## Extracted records
•••

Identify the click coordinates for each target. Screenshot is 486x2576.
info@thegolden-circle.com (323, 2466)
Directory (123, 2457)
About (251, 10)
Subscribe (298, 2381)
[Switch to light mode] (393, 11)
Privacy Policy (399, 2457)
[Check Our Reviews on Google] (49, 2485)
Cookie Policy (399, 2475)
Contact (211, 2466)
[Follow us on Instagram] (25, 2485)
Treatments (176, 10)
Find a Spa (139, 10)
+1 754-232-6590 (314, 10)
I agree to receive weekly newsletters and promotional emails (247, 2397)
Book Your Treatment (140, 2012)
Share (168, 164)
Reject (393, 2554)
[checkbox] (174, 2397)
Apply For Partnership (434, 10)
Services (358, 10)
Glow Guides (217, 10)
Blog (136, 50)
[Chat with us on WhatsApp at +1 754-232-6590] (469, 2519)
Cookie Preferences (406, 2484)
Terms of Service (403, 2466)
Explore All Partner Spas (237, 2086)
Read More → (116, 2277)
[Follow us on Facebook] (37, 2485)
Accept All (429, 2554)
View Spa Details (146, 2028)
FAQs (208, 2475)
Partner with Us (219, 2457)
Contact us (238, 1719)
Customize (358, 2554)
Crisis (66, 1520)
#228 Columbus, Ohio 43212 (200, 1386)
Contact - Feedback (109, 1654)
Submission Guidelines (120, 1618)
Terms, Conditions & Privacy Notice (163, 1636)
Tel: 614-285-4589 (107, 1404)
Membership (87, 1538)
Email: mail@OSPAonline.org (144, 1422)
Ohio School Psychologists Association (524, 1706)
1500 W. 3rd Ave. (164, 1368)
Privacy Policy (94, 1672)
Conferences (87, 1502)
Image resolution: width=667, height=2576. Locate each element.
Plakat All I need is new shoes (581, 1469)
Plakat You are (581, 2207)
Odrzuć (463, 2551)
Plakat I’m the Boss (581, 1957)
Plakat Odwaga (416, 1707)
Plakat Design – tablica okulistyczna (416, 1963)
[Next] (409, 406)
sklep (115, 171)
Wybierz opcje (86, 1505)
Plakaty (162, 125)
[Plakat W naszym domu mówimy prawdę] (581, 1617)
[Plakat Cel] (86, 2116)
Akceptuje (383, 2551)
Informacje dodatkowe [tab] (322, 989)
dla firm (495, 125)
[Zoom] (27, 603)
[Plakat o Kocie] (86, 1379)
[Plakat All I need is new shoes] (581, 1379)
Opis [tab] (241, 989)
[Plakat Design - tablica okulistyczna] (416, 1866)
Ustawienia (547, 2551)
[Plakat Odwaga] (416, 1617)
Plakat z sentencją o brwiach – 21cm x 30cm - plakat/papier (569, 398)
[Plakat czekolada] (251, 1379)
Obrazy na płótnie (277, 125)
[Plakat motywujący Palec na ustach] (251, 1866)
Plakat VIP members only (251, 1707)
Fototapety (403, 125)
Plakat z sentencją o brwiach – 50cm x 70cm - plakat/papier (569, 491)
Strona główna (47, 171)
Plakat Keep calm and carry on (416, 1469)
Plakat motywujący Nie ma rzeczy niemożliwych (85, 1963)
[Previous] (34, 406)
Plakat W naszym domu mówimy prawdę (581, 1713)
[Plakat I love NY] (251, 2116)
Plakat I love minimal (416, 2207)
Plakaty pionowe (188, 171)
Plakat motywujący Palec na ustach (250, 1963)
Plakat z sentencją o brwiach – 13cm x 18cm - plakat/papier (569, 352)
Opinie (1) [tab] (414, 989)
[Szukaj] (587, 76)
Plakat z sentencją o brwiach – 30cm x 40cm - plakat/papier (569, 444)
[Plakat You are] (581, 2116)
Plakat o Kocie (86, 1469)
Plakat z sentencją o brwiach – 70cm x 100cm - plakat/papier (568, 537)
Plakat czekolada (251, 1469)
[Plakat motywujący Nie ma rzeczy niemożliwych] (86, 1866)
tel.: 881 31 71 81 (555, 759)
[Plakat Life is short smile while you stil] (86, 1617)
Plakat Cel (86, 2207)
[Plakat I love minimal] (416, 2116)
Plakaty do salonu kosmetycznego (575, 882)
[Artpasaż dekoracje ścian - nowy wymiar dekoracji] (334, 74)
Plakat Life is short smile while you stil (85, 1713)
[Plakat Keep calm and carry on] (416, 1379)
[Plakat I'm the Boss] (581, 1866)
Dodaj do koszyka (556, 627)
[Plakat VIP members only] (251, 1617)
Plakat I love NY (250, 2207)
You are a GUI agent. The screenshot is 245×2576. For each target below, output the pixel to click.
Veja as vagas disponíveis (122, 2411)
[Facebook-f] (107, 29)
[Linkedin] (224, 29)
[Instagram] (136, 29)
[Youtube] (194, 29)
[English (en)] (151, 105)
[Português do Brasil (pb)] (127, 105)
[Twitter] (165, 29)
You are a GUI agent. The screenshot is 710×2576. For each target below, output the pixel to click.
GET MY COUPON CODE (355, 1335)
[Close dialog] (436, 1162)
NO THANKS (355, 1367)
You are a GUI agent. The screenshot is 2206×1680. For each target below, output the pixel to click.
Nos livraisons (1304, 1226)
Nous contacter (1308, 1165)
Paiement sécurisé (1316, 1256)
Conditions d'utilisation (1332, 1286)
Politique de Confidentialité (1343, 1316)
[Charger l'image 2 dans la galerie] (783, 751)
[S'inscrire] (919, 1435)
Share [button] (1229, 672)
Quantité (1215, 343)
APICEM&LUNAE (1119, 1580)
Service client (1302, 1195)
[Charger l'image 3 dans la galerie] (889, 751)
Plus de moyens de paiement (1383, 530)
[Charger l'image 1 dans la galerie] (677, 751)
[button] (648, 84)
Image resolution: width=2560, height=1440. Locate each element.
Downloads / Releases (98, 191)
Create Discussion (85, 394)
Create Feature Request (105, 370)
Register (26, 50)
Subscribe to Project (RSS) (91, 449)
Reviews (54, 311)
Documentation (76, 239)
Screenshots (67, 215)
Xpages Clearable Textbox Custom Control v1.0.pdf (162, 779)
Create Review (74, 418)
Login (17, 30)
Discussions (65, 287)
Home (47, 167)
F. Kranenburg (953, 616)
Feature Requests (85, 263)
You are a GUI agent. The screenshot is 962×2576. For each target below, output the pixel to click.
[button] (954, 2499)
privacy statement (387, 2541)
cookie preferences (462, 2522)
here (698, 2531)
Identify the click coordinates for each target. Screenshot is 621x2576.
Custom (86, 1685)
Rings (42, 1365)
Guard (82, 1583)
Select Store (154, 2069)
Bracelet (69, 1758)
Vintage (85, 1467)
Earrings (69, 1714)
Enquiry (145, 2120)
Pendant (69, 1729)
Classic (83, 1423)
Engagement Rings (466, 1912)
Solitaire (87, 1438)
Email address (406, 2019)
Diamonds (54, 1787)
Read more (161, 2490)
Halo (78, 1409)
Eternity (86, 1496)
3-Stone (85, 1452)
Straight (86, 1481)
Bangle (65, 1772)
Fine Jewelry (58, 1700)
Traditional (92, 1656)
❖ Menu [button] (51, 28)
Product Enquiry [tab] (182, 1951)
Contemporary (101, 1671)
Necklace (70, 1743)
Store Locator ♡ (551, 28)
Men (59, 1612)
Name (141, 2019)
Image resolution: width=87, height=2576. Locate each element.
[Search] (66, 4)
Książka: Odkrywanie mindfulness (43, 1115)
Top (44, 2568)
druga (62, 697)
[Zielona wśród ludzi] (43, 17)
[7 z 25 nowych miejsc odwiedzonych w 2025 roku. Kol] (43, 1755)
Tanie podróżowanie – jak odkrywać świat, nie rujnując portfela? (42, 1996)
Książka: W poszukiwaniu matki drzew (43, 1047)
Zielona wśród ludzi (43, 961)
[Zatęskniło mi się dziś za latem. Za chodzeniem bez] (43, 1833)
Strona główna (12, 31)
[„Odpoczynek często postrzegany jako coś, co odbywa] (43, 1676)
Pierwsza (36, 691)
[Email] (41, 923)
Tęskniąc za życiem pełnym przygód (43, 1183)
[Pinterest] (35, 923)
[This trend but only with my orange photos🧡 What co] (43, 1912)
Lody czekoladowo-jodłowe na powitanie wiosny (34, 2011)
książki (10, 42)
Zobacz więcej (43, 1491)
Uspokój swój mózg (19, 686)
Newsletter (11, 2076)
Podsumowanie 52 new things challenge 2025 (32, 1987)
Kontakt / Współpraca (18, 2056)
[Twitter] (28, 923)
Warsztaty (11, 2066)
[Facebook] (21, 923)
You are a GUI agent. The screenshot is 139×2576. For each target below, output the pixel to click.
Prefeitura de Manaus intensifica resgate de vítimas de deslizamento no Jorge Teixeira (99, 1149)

•••

Of the lines above, extract only those from the line with "Feature Requests (85, 263)" to the line with "Rings (42, 1365)", both included, exactly as written.

Feature Requests (85, 263)
You are a GUI agent. The screenshot is 962×2576. For each target below, output the pixel to click.
[button] (954, 2499)
privacy statement (387, 2541)
cookie preferences (462, 2522)
here (698, 2531)
Identify the click coordinates for each target. Screenshot is 621x2576.
Custom (86, 1685)
Rings (42, 1365)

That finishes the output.